Brothers-in-arms: How P53 and telomeres work together to stave off cancer

January 15, 2016

PHILADELPHIA--(Jan. 15, 2016) -- When it comes to genes associated with cancer, none have been studied more extensively than p53, a tumor suppressor gene that serves as the guardian of our genetic information. More than half of all cancers have mutations of p53, meaning that this particular gene must often be suppressed in order for a cancer to grow and spread.

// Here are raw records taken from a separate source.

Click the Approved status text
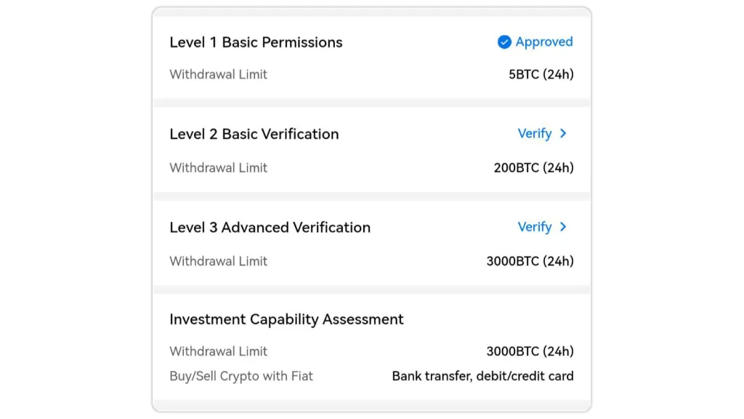 (544, 42)
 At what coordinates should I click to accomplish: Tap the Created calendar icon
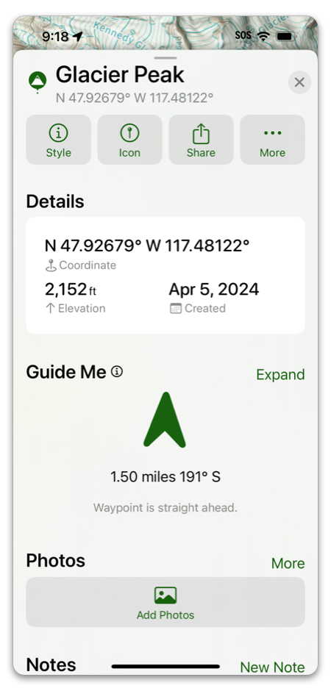[175, 308]
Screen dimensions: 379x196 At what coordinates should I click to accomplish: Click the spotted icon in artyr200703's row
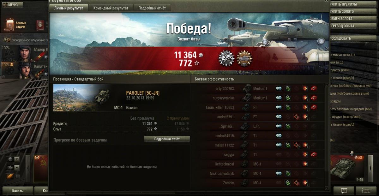279,88
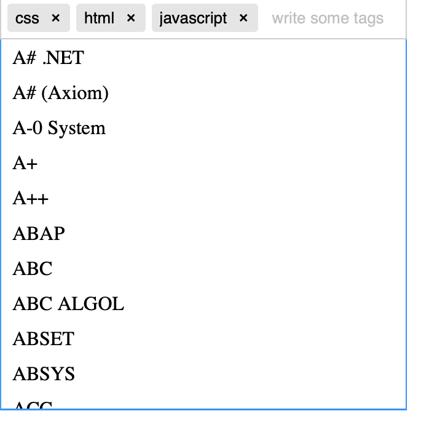Viewport: 429px width, 427px height.
Task: Select ABAP from suggestions list
Action: pos(203,233)
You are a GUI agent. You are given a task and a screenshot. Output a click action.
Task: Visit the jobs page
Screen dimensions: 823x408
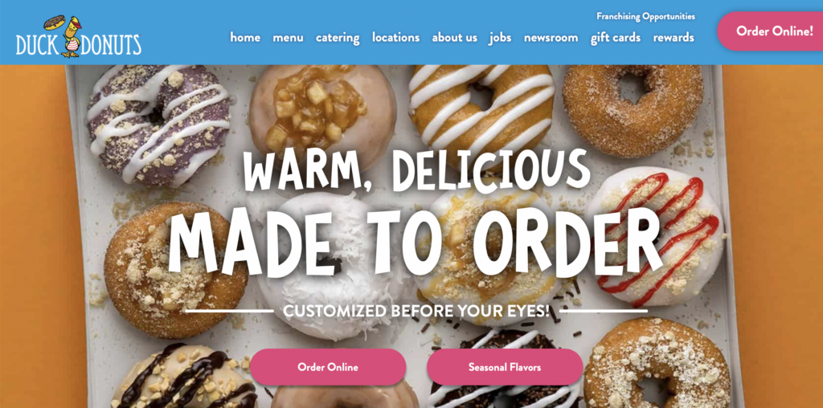pyautogui.click(x=500, y=38)
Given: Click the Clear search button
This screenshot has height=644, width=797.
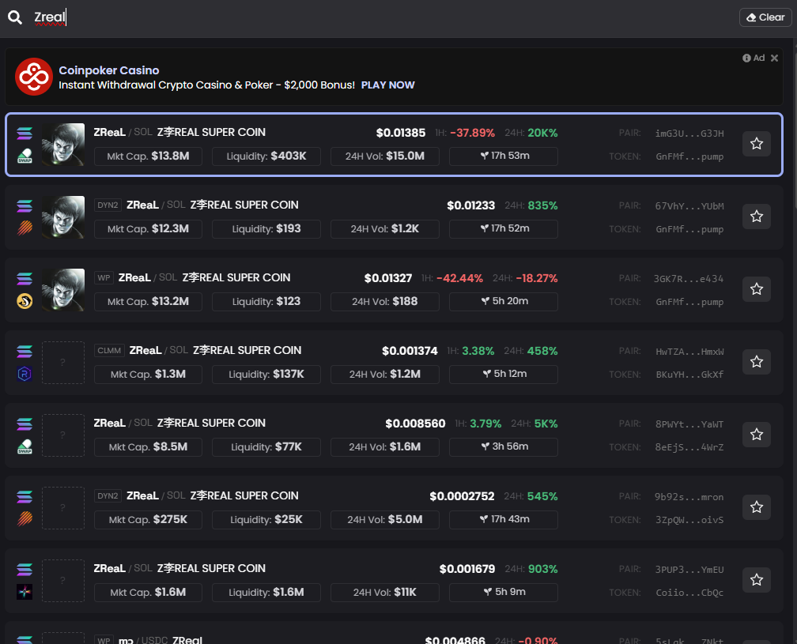Looking at the screenshot, I should point(764,17).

P53 does not act alone in its protection of our genetic information. Telomeres - structures of proteins that cap off and protect our DNA at the tips of chromosomes like the aglets or clear tips of shoelaces - preserve these vital instructions as well. However, despite both p53 and telomeres offering similar benefits, the role of this key tumor suppressor gene as it relates to telomeres had never been properly described.

Now, new research from scientists at The Wistar Institute shows that p53 is able to suppress accumulated DNA damage at telomeres. This is the first time this particular function of p53 has ever been described and shows yet another benefit of this vital gene.

The findings were published in the European Molecular Biology Organization (EMBO) Journal.

The gene p53 regulates our genome's integrity. When DNA is damaged by cellular stress or other means, p53 helps to activate the transcription of genes that help with controlling the cell cycle and inducing apoptosis, or cell death. However, prior studies have shown that p53 can bind at many locations across the genome, including many sites that are not responsible for activating these regulatory genes, and p53 itself has many distinct binding sites. Since both p53 and telomeres protect the genome, Wistar's team wanted to focus on these binding sites to see how the two might be more closely related than has ever been shown.

"We believed that p53 may be responsible for a more direct protective effect in telomeres," said Paul Lieberman, Ph.D., professor and program leader of the Gene Expression and Regulation program, director of the Center for Chemical Biology and Translational Medicine, and the Hilary Koprowski, M.D., Endowed Professor at The Wistar Institute, and lead author of the study.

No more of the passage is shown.